▶ **Dataset content**
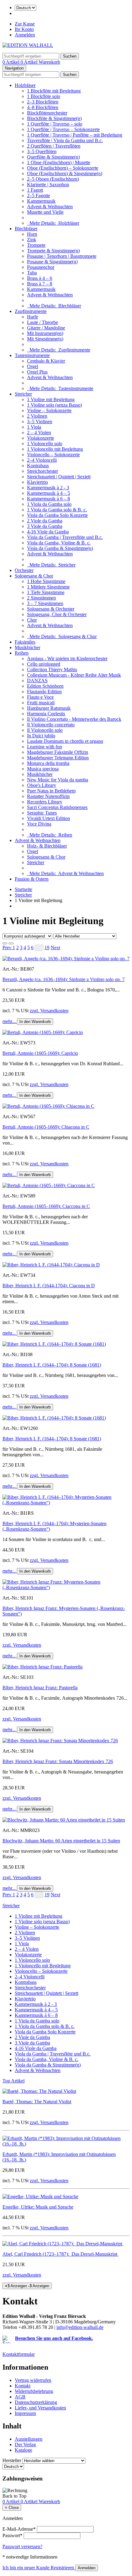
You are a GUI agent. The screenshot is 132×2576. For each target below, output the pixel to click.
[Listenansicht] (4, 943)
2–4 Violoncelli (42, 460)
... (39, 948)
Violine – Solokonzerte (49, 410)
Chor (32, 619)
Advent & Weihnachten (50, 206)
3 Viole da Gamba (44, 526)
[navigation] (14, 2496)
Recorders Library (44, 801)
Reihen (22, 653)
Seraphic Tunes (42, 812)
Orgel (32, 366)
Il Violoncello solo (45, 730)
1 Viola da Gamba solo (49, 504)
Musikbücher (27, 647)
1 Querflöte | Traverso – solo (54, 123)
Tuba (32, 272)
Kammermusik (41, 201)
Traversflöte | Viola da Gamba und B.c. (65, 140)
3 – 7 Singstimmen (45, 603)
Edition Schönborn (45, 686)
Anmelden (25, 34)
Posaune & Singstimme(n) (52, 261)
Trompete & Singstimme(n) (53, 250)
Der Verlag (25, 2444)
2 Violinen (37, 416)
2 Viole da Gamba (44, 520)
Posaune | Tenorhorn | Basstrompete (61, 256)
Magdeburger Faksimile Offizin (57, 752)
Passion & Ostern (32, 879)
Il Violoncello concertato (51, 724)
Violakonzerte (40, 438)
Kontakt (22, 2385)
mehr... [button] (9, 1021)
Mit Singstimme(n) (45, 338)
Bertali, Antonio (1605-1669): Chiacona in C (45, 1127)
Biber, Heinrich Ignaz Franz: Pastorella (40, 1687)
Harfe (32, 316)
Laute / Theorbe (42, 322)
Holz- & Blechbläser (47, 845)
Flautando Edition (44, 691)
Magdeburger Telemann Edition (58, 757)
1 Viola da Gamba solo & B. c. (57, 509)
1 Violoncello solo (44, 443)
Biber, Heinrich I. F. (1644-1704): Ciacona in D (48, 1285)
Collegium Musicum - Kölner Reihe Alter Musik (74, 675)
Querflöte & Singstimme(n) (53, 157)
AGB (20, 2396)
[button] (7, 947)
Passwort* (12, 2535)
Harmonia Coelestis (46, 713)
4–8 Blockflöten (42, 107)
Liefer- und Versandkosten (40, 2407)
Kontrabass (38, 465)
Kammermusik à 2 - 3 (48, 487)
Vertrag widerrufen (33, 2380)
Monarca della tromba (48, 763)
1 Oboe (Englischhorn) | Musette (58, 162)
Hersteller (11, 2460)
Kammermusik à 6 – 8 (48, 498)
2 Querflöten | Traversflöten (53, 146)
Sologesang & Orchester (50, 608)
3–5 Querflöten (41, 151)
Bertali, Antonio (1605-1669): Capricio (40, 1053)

...

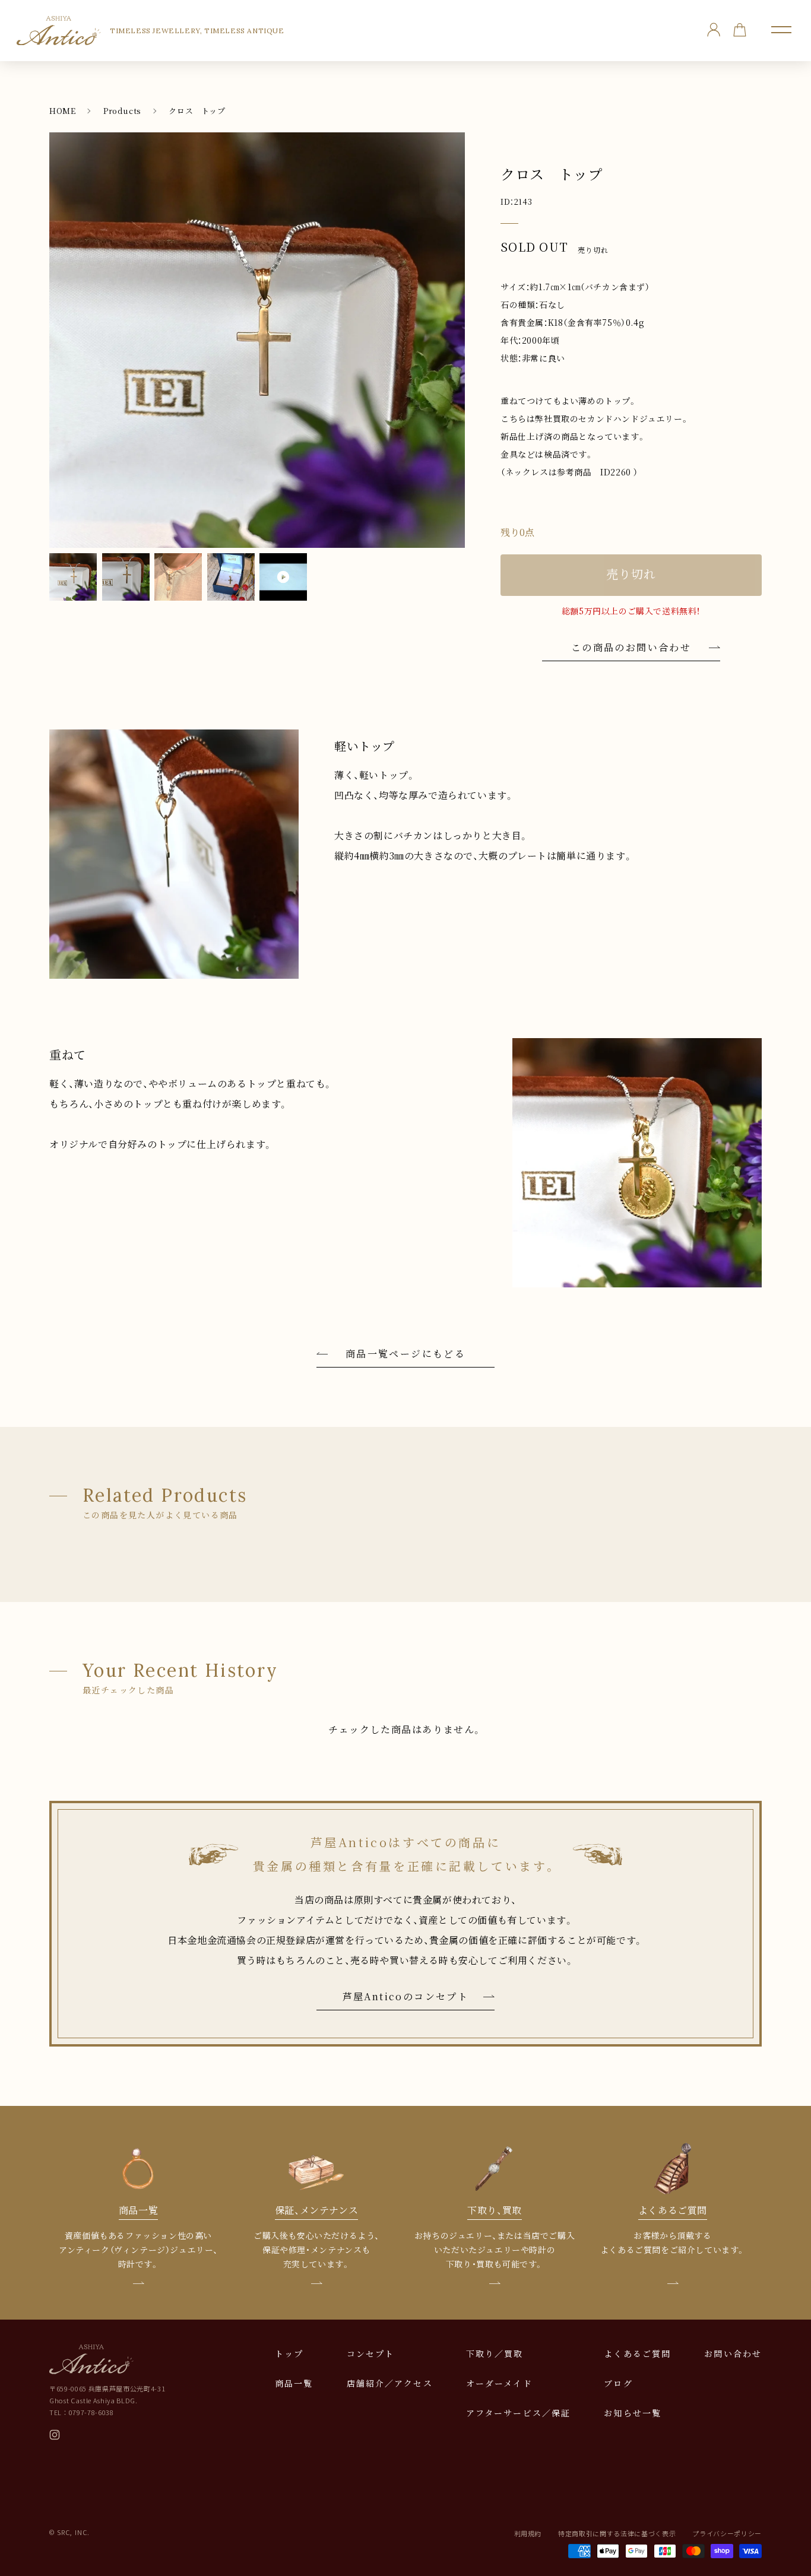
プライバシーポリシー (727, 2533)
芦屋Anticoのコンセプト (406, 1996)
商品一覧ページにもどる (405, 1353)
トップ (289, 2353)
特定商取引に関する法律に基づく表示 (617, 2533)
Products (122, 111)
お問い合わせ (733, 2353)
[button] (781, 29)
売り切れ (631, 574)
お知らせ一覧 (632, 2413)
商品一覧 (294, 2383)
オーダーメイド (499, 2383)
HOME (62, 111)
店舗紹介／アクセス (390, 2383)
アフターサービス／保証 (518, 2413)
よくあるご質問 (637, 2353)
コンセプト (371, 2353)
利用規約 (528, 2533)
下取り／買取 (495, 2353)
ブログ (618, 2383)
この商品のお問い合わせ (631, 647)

--

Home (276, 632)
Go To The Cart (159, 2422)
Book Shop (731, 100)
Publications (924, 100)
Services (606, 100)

▶ **Directions**
Set down again, word for word, the stretch of records from the line with "You are a GUI" to the line with "Mit Singstimme(n) (45, 338)", both of those lines included.

▶ **Problem solution**
You are a GUI agent. The screenshot is 132×2576. For each target below, output the pixel to click.
[Listenansicht] (4, 943)
2–4 Violoncelli (42, 460)
... (39, 948)
Violine – Solokonzerte (49, 410)
Chor (32, 619)
Advent & Weihnachten (50, 206)
3 Viole da Gamba (44, 526)
[navigation] (14, 2496)
Recorders Library (44, 801)
Reihen (22, 653)
Seraphic Tunes (42, 812)
Orgel (32, 366)
Il Violoncello solo (45, 730)
1 Viola da Gamba solo (49, 504)
Musikbücher (27, 647)
1 Querflöte | Traverso – solo (54, 123)
Tuba (32, 272)
Kammermusik (41, 201)
Traversflöte | Viola da Gamba und B.c. (65, 140)
3 – 7 Singstimmen (45, 603)
Edition Schönborn (45, 686)
Anmelden (25, 34)
Posaune & Singstimme(n) (52, 261)
Trompete & Singstimme(n) (53, 250)
Der Verlag (25, 2444)
2 Violinen (37, 416)
2 Viole da Gamba (44, 520)
Posaune | Tenorhorn | Basstrompete (61, 256)
Magdeburger Faksimile Offizin (57, 752)
Passion & Ostern (32, 879)
Il Violoncello concertato (51, 724)
Violakonzerte (40, 438)
Kontakt (22, 2385)
mehr... [button] (9, 1021)
Mit Singstimme(n) (45, 338)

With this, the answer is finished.